Disclosure of Invention

The technical problem to be solved by the invention is to overcome the existing defects, and provide a novel mouse in-situ pleural mesothelioma model and an establishment method thereof, so as to solve the problems that the pleural mesothelioma nodulation mode of the existing animal experiment proposed in the background technology is mainly that axillary or ventral wall nodulation is common, but the tumor formed by the nodulation mode cannot simulate the damage and invasion effect of the tumor on peripheral tissues (such as visceral pleura, parietal pleura and adjacent lung tissues) in the growth process.

In order to achieve the purpose, the invention provides the following technical scheme: a novel mouse in-situ pleural mesothelioma model and an establishment method thereof comprise the following steps:

the method comprises the following steps: taking 90 BLAB/C nude mice as experimental groups and 30 control groups, and uniformly putting the experimental groups and the control groups into an incubator for normal culture;

step two: under the normal conditions of BLAB/C nude mice breathing, heartbeat and the like, anesthetizing the mice and fixing the mice on an animal operating table in a supine position for carrying out an experiment;

step three: at the intersection of the left rib 5/6 intercostal space and the left chest wall axillary anterior line of the mouse, using a micro-forceps to pull the skin, then using a 22G sterile sharp needle to lacerate the skin, and then using a 30G sterile blunt pillow to lacerate the parietal pleura along the laceration;

step four: inserting needle into the nude mouse chest along the reverse direction of lifting skin, breaking intercostal muscles and parietal pleura by about 0.5-0.6mm, rotating needle head to insert needle in parallel at the inner side of left chest wall, making the needle head direction point to left sternoclavicular joint, observing the position of needle head on body surface, stopping inserting needle at the position 1mm away from left sternoclavicular joint, and injecting tumor cell suspension 60-80 μ l;

step five: after the injection is finished, withdrawing the needle head, and observing the vital signs of the mouse;

step six: weighing the mice of the experimental group and the control group once every 1 month and recording data, wherein the mice of the experimental group are subjected to chest CT scanning on the mice in batches every 1-3 months from the third month after induction, and the change condition of the tumor in the mice is observed in real time.

Preferably, in the first step, the BLAB/C nude mice are selected to have a standard weight of 16-18g, normal body functions and half male and female functions, and 90 mice in the experimental group are divided into three groups, namely a large dose group, a medium dose group and a small dose group.

Preferably, in the third step, when the crossing point of the left rib 5/6 intercostal space and the left chest wall axillary line of the mouse is creased, the parietal pleura at the crossing point is not damaged.

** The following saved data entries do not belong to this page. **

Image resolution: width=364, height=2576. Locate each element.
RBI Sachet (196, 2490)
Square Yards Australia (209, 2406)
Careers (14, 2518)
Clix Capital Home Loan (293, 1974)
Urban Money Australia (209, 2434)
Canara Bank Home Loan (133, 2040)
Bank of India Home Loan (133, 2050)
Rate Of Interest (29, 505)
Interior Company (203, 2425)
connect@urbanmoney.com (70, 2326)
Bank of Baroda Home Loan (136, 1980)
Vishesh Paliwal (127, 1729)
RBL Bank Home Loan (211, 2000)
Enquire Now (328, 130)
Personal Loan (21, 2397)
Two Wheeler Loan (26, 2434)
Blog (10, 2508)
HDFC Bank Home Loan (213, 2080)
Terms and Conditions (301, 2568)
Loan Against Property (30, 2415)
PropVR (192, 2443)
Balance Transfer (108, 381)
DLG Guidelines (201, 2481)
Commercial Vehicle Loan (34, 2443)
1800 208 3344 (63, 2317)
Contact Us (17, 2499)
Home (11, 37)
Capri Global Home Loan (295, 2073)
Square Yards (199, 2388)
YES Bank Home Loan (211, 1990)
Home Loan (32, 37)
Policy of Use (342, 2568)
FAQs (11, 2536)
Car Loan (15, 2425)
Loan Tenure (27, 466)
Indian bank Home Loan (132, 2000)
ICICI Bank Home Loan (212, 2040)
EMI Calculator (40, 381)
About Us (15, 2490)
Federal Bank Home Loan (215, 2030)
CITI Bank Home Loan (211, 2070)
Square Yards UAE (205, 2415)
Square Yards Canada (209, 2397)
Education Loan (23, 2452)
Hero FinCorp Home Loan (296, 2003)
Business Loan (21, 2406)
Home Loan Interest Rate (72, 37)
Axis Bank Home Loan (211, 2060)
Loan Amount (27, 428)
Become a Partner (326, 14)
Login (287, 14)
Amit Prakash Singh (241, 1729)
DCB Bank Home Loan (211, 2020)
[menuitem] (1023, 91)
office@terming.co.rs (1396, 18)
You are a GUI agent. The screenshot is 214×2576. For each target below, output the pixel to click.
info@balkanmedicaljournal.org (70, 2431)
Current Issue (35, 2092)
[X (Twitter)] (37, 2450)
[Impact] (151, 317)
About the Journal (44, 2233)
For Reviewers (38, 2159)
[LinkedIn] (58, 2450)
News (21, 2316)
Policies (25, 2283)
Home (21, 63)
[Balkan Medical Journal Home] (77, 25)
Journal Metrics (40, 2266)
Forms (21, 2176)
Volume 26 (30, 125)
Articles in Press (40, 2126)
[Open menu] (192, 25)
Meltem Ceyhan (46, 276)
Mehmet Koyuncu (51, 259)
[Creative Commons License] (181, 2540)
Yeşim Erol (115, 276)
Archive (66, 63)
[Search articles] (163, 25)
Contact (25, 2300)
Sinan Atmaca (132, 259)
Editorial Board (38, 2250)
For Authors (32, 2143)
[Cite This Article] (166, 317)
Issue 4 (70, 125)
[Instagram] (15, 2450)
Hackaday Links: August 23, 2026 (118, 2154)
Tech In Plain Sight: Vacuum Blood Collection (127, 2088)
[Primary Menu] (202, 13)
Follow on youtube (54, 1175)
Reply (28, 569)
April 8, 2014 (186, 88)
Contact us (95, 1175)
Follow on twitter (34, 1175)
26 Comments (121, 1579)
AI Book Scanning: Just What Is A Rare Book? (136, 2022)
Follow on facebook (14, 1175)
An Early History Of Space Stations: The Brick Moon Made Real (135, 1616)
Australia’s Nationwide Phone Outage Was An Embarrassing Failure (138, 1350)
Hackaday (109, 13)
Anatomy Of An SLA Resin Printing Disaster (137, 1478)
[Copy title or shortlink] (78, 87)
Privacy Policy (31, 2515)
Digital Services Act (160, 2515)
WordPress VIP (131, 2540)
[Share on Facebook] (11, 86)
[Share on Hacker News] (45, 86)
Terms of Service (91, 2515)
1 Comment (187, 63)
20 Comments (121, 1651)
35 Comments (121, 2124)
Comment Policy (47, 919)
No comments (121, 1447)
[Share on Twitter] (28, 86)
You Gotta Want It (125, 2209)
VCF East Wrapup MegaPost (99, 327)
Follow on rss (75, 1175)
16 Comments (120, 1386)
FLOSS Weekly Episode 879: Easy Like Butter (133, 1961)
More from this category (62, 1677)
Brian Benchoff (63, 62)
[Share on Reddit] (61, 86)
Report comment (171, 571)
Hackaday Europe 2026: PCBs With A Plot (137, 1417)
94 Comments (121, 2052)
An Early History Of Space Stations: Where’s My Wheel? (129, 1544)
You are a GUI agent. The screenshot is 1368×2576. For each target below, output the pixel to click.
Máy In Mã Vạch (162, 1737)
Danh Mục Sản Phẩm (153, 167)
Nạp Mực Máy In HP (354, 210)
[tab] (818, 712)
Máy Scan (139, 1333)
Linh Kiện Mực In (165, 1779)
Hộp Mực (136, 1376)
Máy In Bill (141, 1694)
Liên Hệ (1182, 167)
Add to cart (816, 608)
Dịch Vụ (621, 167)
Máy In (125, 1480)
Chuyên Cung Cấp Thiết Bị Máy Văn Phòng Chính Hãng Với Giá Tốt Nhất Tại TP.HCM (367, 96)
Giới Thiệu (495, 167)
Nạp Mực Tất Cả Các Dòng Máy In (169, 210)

Preferably, in the fourth step, the small dose group is injected with 60 μ l of tumor cell suspension, the medium dose group is injected with 70 μ l of tumor cell suspension, and the large dose group is injected with 80 μ l of tumor cell suspension.

Preferably, in the fourth step, the distance of needle insertion should be less than 6 mm.

Preferably, in the fourth step, the experimental group is injected once a month, 60-80 μ l each time, and continuously injected for two months, and the control group is injected with the sterilized saline solution once a month, 60-80 μ l each time, and continuously injected for two months according to the same method and position.

Preferably, in the fifth step, when the mice of the experimental group and the control group are observed, the body weight is weighed for 1 time per month, and the body weight data is recorded, and the whole experiment lasts for two years.

Preferably, in the sixth step, 10-20 mice in the experimental group and 3-5 mice in the control group are scanned each time, and after the completion of each scanning, the mice in the experimental group are not immediately treated and are naturally killed.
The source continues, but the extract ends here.